> [Instructions for the task]
Among the entries below, find all lines that include "icon" and copy them.
○ ○ ○
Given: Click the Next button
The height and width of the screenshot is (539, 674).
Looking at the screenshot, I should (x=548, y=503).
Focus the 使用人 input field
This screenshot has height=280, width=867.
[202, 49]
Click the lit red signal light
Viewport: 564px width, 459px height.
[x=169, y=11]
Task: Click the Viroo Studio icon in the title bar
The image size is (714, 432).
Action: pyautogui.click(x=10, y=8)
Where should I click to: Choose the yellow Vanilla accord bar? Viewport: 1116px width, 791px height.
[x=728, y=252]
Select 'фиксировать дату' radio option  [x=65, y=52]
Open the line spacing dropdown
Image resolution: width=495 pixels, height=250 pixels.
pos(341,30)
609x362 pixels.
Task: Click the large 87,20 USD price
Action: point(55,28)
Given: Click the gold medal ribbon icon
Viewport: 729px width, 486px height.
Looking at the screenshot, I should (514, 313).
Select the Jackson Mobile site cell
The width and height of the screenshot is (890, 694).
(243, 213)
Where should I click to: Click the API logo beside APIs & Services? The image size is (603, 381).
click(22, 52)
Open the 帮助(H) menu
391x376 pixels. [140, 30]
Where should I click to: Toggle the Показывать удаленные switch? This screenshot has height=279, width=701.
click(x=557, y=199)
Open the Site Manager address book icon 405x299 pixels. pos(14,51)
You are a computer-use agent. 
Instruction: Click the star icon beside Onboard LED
○ ○ ○
> [Task result]
Task: Click the Viroo Studio icon in the title bar
Given: Click the gold medal ribbon icon
Open the Site Manager address book icon 405x299 pixels. pos(14,51)
Instruction: Click the star icon beside Onboard LED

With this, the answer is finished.